↓

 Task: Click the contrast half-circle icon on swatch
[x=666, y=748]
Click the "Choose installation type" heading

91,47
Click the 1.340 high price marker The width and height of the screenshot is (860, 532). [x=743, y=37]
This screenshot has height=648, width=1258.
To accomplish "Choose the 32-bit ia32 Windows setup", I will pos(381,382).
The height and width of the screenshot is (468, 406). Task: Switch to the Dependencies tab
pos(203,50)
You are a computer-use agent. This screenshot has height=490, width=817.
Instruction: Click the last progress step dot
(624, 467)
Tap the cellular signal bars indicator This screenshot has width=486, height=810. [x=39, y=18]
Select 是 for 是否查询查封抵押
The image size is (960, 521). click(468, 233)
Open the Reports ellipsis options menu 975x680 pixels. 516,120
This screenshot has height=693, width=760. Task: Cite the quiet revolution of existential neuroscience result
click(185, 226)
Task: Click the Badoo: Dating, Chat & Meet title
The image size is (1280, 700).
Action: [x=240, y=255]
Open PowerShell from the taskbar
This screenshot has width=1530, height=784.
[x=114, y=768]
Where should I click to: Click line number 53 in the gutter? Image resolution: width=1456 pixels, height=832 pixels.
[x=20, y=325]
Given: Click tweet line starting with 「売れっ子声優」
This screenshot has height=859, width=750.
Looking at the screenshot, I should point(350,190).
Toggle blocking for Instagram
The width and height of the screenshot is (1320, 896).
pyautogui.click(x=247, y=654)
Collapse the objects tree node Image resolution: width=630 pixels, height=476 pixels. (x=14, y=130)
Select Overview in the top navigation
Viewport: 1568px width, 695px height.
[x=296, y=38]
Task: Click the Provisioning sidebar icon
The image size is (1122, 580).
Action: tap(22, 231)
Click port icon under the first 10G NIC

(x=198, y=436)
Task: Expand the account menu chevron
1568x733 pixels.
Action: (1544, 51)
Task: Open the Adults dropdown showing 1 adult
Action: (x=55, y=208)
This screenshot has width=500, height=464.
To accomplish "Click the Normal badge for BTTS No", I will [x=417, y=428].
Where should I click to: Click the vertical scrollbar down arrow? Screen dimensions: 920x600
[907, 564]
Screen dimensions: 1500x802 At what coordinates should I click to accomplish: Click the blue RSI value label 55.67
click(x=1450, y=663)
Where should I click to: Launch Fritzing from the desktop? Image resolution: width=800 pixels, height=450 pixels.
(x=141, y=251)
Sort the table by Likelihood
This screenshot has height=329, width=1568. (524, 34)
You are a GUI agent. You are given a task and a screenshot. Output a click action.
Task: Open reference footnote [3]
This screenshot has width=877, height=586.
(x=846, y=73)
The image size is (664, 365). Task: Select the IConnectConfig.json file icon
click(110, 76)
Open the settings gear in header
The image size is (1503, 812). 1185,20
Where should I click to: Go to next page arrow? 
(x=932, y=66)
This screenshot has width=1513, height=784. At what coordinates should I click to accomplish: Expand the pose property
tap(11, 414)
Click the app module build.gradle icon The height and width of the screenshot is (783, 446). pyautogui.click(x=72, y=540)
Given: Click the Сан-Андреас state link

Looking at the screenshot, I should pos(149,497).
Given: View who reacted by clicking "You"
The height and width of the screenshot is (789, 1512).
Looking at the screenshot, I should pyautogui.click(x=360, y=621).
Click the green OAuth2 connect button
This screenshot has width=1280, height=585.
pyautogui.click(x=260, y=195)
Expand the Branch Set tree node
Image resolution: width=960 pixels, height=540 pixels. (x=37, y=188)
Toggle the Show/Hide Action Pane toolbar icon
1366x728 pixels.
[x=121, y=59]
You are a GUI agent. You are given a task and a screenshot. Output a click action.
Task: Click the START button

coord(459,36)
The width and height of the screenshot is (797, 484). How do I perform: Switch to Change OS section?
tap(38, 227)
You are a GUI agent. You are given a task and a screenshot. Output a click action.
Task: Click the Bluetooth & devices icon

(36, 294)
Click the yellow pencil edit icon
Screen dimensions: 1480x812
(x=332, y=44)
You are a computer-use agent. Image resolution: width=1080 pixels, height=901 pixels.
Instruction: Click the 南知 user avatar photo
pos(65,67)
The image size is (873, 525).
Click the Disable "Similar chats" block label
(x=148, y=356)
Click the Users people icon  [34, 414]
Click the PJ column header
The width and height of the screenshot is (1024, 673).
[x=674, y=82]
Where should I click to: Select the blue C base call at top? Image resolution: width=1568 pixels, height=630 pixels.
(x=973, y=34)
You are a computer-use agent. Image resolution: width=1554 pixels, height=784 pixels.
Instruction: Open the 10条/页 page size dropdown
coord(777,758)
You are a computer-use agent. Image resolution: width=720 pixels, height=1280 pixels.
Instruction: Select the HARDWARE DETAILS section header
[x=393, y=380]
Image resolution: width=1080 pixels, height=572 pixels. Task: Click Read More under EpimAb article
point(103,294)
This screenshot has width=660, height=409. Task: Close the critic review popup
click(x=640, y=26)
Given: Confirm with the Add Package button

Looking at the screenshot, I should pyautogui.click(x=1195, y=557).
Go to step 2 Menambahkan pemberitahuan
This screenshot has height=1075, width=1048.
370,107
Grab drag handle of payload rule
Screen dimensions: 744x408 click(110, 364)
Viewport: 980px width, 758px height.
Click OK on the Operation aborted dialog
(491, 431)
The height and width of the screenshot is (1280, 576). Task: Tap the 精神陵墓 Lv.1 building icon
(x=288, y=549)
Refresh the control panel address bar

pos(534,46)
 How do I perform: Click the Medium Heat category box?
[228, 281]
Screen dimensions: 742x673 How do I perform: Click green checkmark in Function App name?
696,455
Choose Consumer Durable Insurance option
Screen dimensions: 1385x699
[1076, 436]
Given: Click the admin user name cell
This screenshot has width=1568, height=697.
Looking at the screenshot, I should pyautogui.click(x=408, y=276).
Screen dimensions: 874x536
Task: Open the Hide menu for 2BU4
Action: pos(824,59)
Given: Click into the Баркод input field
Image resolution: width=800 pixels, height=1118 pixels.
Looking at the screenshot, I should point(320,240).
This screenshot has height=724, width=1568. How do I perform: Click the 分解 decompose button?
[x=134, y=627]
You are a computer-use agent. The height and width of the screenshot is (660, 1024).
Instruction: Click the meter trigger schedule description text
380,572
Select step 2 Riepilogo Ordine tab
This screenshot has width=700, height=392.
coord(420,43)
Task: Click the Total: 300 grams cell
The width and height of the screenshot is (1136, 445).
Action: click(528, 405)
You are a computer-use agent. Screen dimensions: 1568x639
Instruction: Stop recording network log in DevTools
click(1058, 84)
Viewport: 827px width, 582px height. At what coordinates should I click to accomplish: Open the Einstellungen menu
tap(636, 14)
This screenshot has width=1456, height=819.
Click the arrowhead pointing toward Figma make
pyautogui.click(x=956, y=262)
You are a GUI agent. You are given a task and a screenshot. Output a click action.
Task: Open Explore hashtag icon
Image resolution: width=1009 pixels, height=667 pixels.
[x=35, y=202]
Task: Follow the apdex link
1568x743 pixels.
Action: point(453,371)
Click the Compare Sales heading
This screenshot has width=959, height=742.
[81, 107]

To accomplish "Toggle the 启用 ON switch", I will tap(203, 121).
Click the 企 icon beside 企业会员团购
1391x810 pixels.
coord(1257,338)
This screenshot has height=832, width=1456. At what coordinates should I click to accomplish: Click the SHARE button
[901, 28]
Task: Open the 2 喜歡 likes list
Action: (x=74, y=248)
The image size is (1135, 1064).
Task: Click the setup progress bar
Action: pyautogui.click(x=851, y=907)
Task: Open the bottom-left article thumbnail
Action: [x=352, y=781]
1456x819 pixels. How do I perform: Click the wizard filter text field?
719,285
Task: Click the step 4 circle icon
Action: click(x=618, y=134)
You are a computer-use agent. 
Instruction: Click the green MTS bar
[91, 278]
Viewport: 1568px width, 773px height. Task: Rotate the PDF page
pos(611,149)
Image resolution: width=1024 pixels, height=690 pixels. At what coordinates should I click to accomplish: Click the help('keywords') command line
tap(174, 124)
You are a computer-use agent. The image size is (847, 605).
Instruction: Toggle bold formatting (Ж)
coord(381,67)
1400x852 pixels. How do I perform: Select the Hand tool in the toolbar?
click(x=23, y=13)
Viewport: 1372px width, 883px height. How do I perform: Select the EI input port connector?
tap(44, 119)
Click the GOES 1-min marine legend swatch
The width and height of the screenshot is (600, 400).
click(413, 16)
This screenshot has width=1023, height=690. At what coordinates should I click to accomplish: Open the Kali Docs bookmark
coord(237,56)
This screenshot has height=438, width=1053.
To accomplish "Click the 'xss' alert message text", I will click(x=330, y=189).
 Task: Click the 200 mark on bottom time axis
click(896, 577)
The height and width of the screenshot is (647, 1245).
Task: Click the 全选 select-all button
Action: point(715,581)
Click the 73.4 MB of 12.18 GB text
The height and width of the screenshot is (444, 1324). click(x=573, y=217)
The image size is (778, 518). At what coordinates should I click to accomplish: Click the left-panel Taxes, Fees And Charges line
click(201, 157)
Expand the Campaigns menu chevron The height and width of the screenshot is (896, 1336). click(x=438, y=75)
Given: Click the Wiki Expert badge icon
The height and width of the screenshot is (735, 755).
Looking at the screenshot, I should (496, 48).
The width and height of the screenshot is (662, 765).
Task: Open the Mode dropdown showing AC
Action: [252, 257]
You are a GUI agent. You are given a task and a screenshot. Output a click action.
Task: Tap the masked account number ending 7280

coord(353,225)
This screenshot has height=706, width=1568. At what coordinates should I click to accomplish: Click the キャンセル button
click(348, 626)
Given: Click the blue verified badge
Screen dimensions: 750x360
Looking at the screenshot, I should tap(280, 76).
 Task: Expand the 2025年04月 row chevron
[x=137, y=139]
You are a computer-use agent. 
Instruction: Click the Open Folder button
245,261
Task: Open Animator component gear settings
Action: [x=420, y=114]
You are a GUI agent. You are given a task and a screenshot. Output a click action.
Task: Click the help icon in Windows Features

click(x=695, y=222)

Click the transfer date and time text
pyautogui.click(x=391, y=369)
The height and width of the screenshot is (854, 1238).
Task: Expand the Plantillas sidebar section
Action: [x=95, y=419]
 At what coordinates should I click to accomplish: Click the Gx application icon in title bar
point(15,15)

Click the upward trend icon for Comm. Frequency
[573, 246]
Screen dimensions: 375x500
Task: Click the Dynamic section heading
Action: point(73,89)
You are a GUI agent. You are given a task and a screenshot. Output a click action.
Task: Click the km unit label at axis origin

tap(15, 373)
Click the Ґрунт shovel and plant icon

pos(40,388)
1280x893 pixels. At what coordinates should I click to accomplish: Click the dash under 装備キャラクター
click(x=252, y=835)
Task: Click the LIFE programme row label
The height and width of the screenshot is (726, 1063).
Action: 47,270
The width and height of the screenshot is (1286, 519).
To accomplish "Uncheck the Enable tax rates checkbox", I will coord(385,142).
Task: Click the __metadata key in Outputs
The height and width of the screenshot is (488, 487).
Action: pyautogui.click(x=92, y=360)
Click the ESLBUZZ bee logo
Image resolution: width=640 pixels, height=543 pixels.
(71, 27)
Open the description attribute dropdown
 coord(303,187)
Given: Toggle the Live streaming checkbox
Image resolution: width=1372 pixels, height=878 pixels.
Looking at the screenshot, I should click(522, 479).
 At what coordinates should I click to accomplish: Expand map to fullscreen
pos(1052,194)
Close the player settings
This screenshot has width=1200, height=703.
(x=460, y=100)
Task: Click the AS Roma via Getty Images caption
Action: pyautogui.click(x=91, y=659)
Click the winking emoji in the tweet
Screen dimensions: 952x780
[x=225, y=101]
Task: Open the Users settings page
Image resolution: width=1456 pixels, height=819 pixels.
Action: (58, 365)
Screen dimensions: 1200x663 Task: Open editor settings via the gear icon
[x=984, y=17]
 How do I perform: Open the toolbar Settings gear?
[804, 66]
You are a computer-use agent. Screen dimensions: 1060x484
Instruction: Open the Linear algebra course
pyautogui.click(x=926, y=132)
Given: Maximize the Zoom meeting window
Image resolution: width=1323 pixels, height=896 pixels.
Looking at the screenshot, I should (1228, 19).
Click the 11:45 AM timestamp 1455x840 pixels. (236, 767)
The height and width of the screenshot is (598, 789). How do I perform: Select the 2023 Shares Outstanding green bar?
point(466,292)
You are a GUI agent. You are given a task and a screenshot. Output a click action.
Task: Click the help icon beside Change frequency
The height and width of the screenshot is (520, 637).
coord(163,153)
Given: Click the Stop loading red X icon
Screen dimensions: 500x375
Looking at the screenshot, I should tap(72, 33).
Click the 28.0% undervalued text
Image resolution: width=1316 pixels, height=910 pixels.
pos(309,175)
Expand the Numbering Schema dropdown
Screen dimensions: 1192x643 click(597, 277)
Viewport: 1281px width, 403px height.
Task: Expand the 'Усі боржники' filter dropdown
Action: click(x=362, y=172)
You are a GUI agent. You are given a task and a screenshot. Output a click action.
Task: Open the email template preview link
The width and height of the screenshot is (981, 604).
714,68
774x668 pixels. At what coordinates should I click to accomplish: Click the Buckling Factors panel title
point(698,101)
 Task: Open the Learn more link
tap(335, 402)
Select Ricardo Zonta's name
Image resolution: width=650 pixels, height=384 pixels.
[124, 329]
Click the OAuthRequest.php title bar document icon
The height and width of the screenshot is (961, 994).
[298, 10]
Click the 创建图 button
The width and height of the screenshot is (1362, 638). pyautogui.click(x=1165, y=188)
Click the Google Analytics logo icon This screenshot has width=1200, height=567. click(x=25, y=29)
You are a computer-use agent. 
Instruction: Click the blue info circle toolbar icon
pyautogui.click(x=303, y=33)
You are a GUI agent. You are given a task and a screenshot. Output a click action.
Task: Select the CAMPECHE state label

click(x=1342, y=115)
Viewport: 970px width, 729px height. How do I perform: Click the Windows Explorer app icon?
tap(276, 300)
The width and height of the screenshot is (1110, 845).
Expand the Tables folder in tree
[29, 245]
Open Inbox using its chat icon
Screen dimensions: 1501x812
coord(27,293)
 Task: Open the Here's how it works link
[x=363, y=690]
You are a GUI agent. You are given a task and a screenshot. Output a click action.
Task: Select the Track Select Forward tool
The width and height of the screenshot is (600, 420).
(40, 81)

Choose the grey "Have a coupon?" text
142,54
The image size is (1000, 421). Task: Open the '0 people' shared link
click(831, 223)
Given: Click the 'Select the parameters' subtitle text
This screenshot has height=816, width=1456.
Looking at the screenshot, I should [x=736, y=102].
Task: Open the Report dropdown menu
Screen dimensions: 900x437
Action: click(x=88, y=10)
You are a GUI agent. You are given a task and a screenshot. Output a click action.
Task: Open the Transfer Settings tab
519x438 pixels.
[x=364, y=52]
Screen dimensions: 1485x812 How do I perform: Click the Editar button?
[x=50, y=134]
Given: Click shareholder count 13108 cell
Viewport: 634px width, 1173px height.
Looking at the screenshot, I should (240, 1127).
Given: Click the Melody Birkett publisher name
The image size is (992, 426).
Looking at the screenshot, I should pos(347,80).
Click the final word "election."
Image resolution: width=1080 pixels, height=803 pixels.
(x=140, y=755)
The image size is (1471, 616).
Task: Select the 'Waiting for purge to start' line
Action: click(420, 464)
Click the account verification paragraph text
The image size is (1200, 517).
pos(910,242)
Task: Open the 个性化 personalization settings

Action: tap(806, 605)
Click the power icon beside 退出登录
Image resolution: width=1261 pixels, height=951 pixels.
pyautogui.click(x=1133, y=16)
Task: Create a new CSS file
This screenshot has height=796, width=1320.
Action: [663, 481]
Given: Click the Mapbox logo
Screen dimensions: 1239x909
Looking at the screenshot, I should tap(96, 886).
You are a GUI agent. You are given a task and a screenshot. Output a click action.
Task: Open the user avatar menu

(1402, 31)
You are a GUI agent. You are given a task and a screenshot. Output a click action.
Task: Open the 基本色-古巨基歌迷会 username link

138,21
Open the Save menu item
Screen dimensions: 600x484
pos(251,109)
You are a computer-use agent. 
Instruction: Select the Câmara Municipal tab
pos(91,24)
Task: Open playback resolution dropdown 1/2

↑

### Exercise objective
Only one stretch of the entries above is wanted: the lines from the one containing "This screenshot has height=693, width=760." through the one containing "Given: Click tweet". Please reproduce it exactly.

### Exercise result
This screenshot has height=693, width=760. Task: Cite the quiet revolution of existential neuroscience result
click(185, 226)
Task: Click the Badoo: Dating, Chat & Meet title
The image size is (1280, 700).
Action: [x=240, y=255]
Open PowerShell from the taskbar
This screenshot has width=1530, height=784.
[x=114, y=768]
Where should I click to: Click line number 53 in the gutter? Image resolution: width=1456 pixels, height=832 pixels.
[x=20, y=325]
Given: Click tweet line starting with 「売れっ子声優」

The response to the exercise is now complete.